> DIRECTIONS
Render every one of the entries below as a JSON list of strings, with one string per line and blank lines omitted. Leave the pictures out of the answer.

(Records)
________________________

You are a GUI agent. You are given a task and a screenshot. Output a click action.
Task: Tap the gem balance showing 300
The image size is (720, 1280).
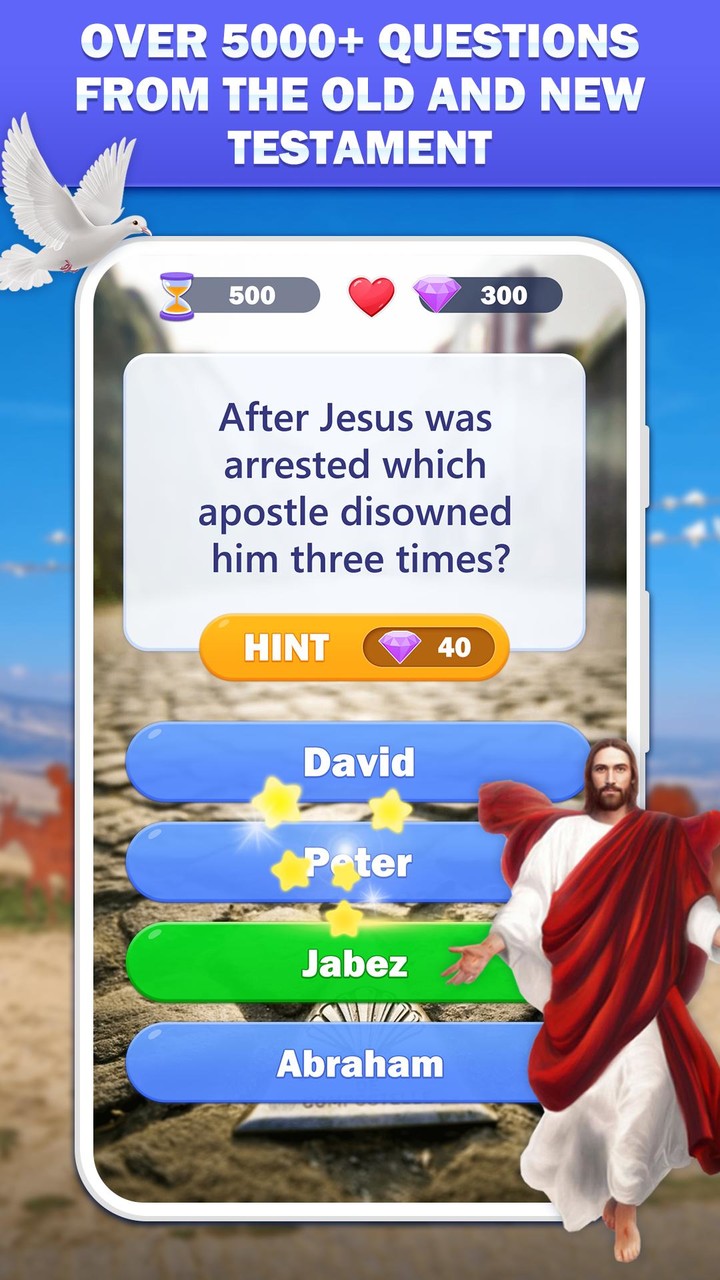[504, 295]
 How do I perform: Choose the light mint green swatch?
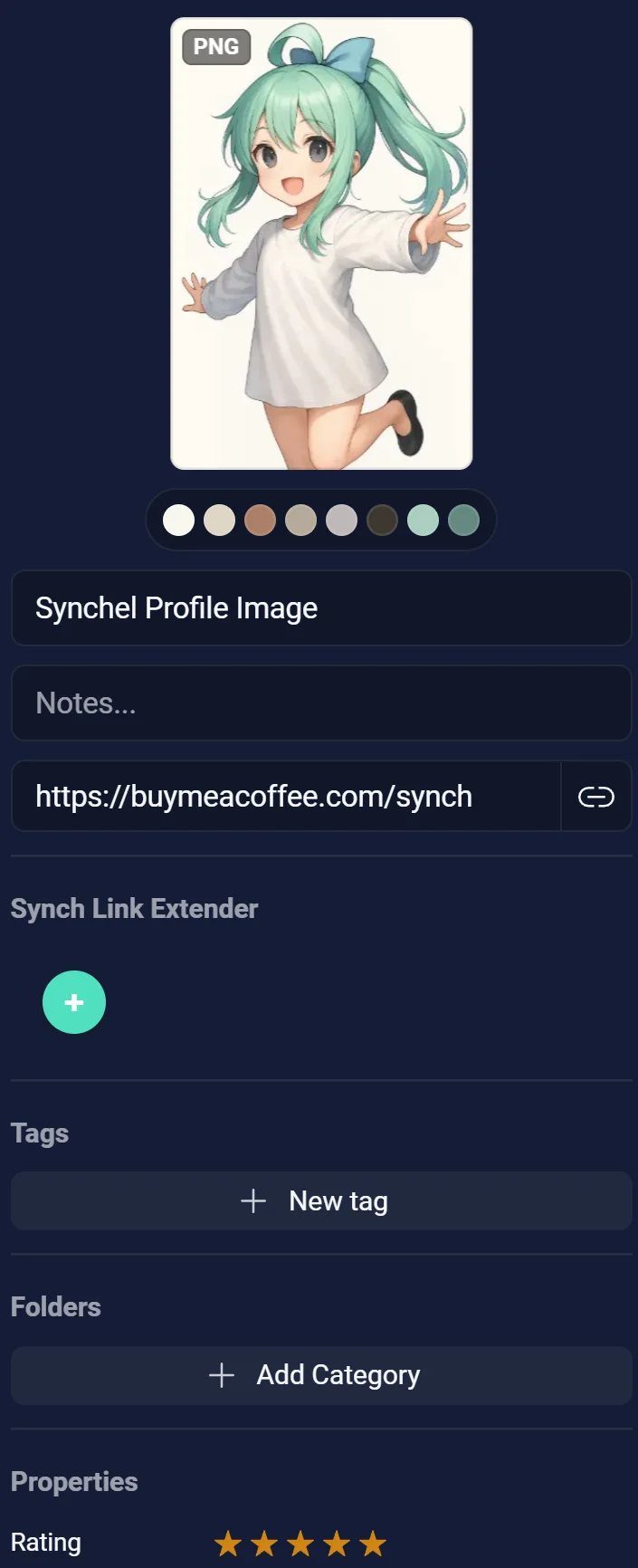(x=423, y=521)
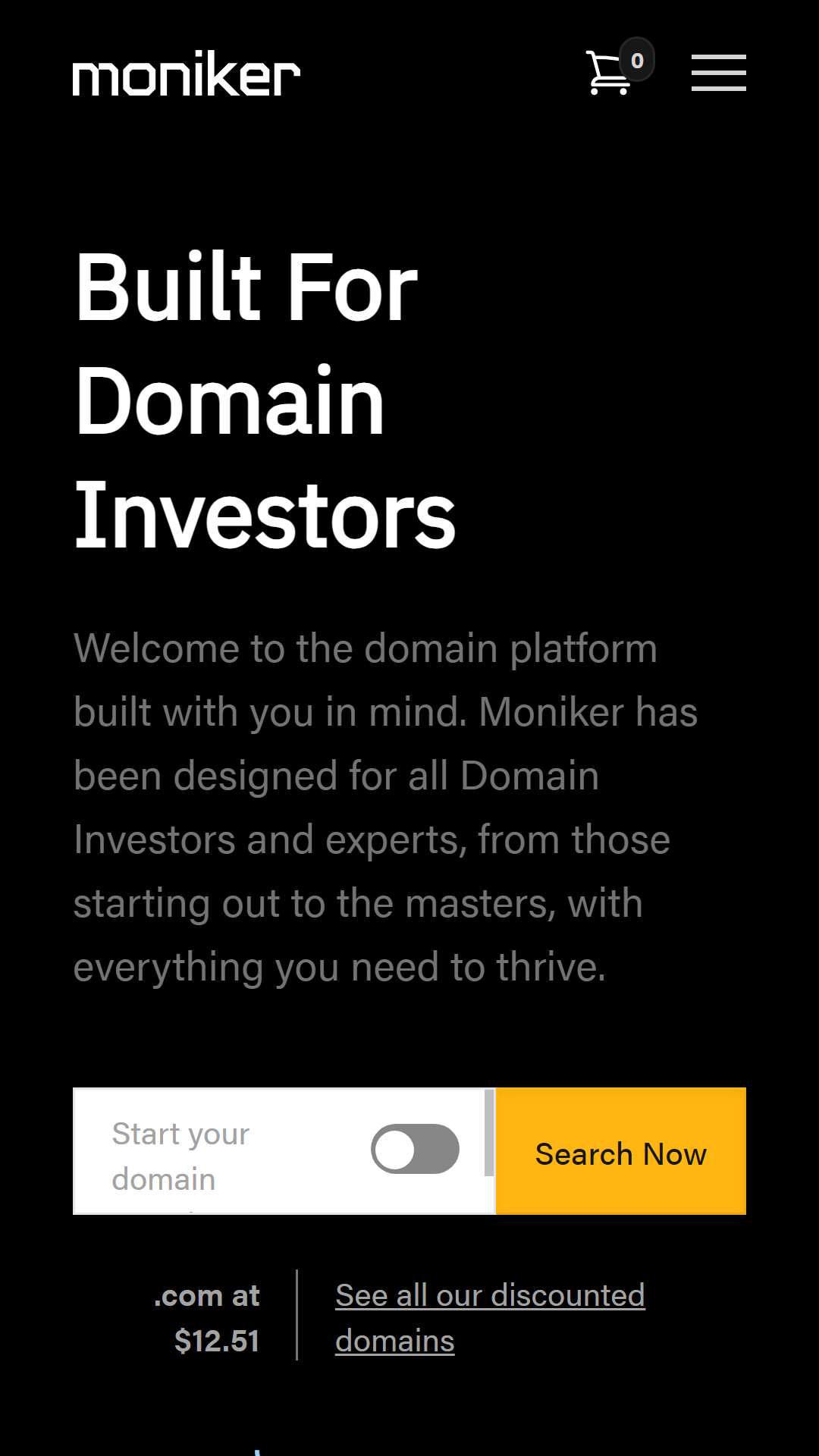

________________________

> EXPECTED ANSWER
[
  "You are a GUI agent. You are given a task and a screenshot. Output a click action.",
  "Task: Tap the gem balance showing 300",
  "The image size is (720, 1280).",
  "[504, 295]",
  " How do I perform: Choose the light mint green swatch?",
  "(x=423, y=521)"
]